Saturday, July 22, 2017

Talking trash and the Lateran Treaty

There's a phone book. No, there is not a direct listing for the
Pope. Yes, I looked.
I am not in Kansas, and most definitely not in Bryn Mawr at the moment.  The Vatican Observatory is just across the border from Italy, in the Villa Barberini, the gardens and farm that form part of the Holy See's extraterritorial properties (this part of Vatican City State is, at 140 acres, bigger than Vatican City proper).  I'm staying in an apartment in the extraterritory, which is delightful, looking out onto a small enclosed garden gone slightly feral, with huge orange flowers, overgrown white roses, a pair of palm trees and an old, old olive tree that a flock of swallows calls home.  And a fountain.

There are many ways I'm sure I'm in another world, I would know it even with my eyes closed.  The chant drifting in through the open window in my office, which I realize with a start is not a recording, but the nuns in the cloister next door chanting their Office.  The burble of the fountain in the courtyard below, the trucks circulating through town towing billboards and booming out ads, and the incredible silence that drops over the town between 2 and 4 for the riposo, the after lunch rest in the heat of the day.  And then there is the trash and recycling, which has to be transported across international boundaries.
View into the enclosed garden.

The question of how to deal with the Specola's garbage required consulting the provisions of the Lateran Treaty of 1929!  Rather than drive the trash and recycling into Rome (indeed, someone used to do that), now it gets moved across that international border between Vatican territory and Italy (and the Vatican reimburses the municipality for the services.) Though it sounds like a long haul, but it's just a few feet from the storage room to the street, a shorter distance than the recycling travels down my driveway at home.

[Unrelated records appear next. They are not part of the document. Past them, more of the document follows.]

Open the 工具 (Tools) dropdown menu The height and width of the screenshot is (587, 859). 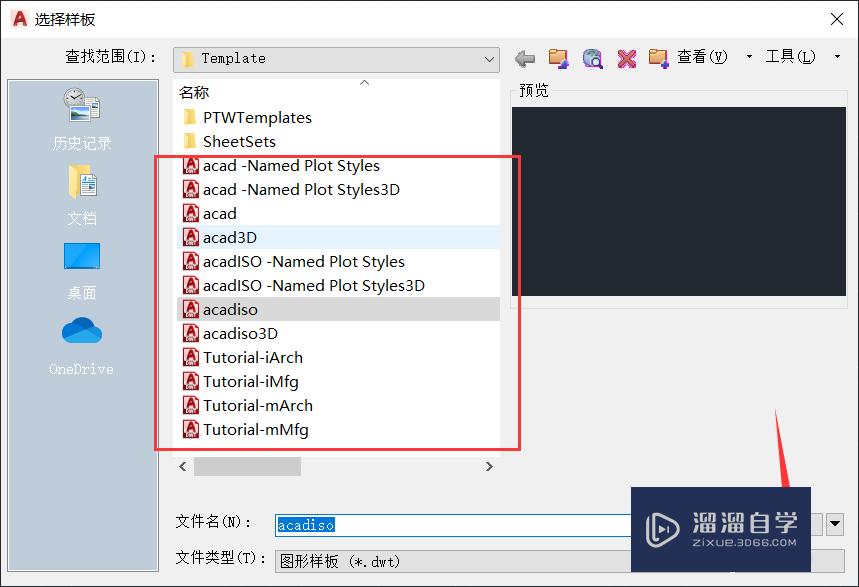(x=789, y=56)
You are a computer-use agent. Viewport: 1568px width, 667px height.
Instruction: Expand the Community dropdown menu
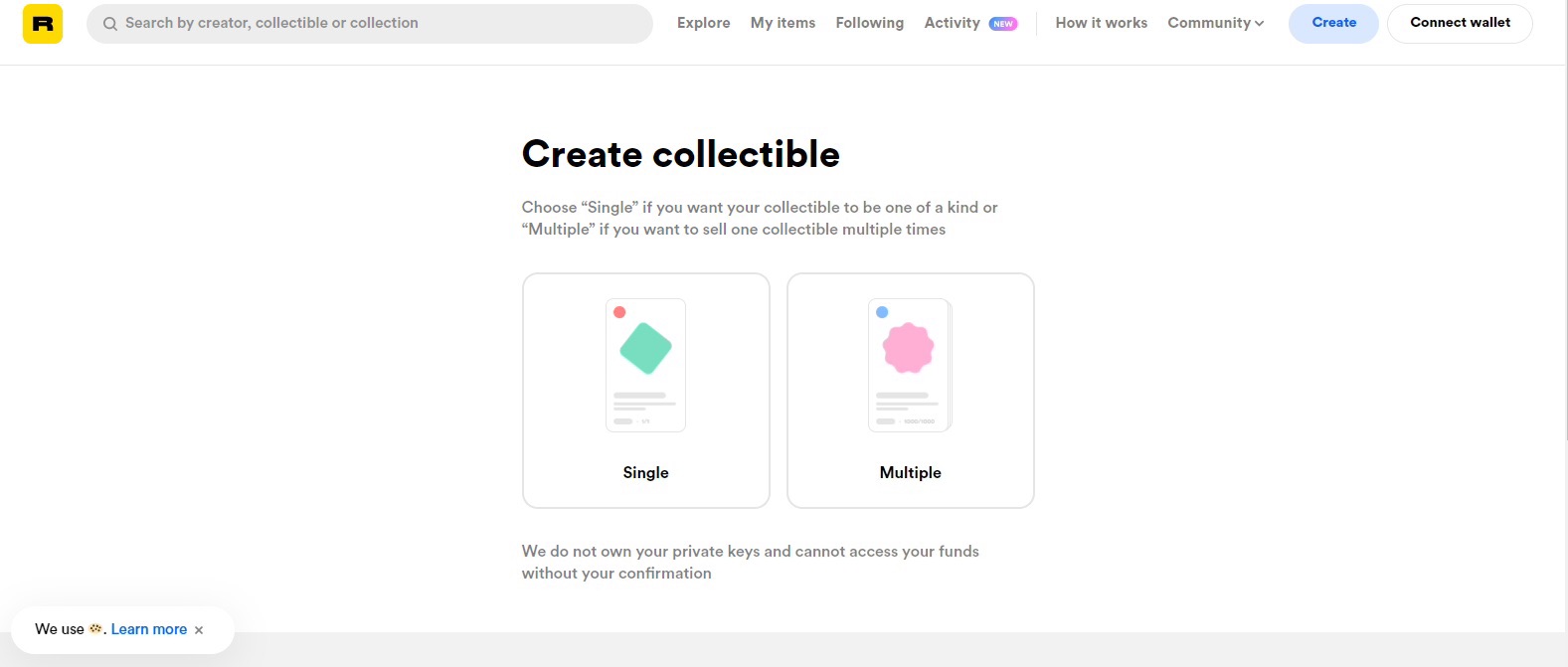click(x=1209, y=23)
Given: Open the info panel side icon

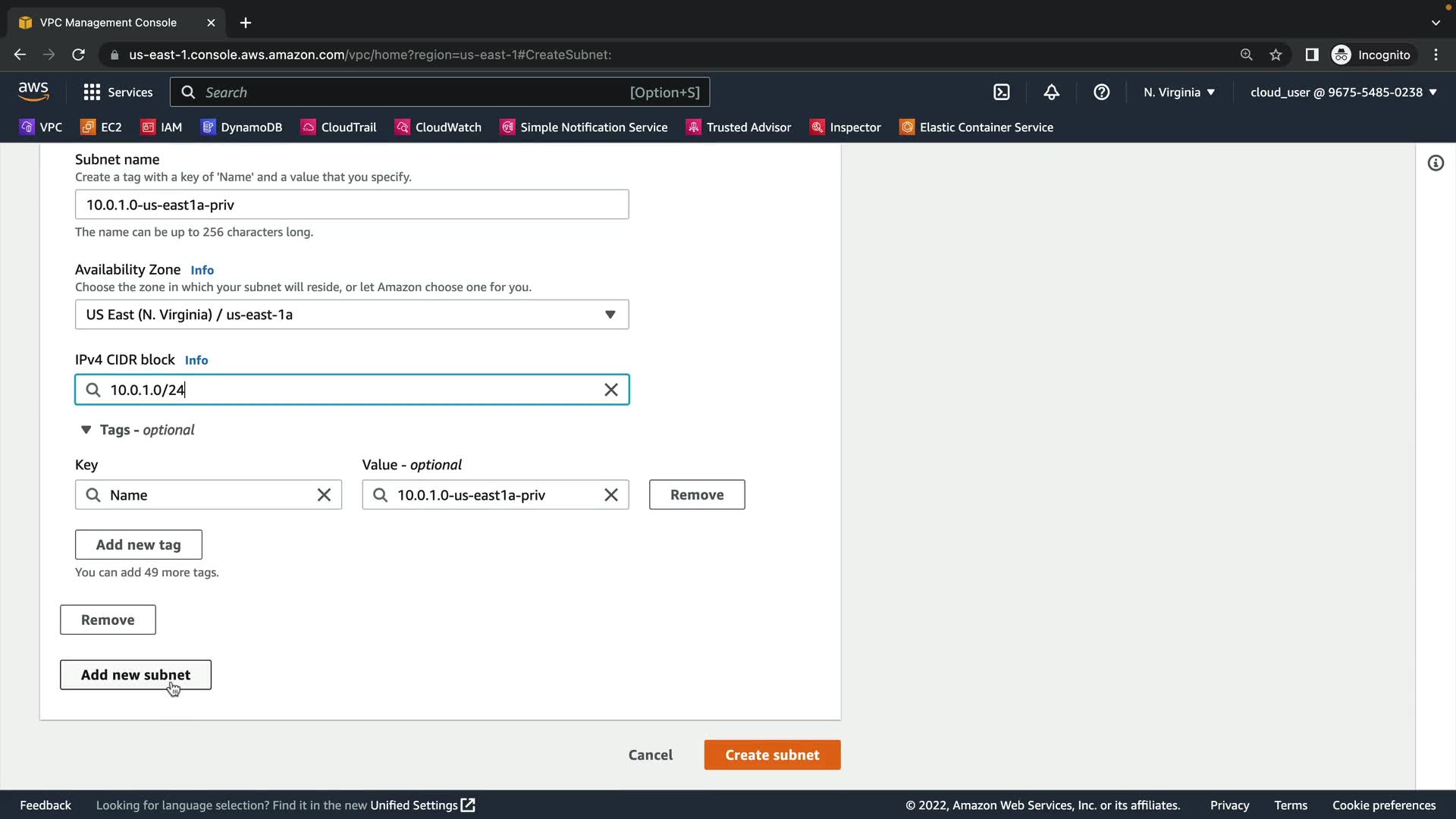Looking at the screenshot, I should pyautogui.click(x=1436, y=163).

In other ways, this feels much like home. The corso, with its eclectic mix of shops is different from Lancaster Avenue only in that cars are more likely to stop for you at the crosswalks and the incredibly narrow sidewalks. Walking two abreast is a challenge and at peak shopping times, I imagine it looks like a parade of ants threading their way from food source to home and back. The cascade of bells from the cathedral (which are just about even with my window and not even 100 meters away) remind it's noon, louder than Bryn Mawr's bells which chime the hours aways, but still a gentle cue to the passage of time.
Duomo (cathedral) in Albano, St. Bonaventure was once 
the bishop here.

And I will miss the after Mass-apertivos on the terrace overlooking the gardens. The other night was humid and the long tree lined avenue that leads away from this end of the gardens was misty.  The birds whirled up as someone walked by. The whole scene looked like it had been done with CGI, I half expected to see orcs come roaring down the avenue.  The sunsets have been glorious and the evenings pleasant, even as the days are hot.

I walk past the cathedral and can see the top of the cloister out my window, all so serene at the moment, but in World War II, the bombs did not spare it.  L'Osservatore Romano has the story here.

1 comment:

  1. Love your thoughts as they meander through the day of your days in Vatican City.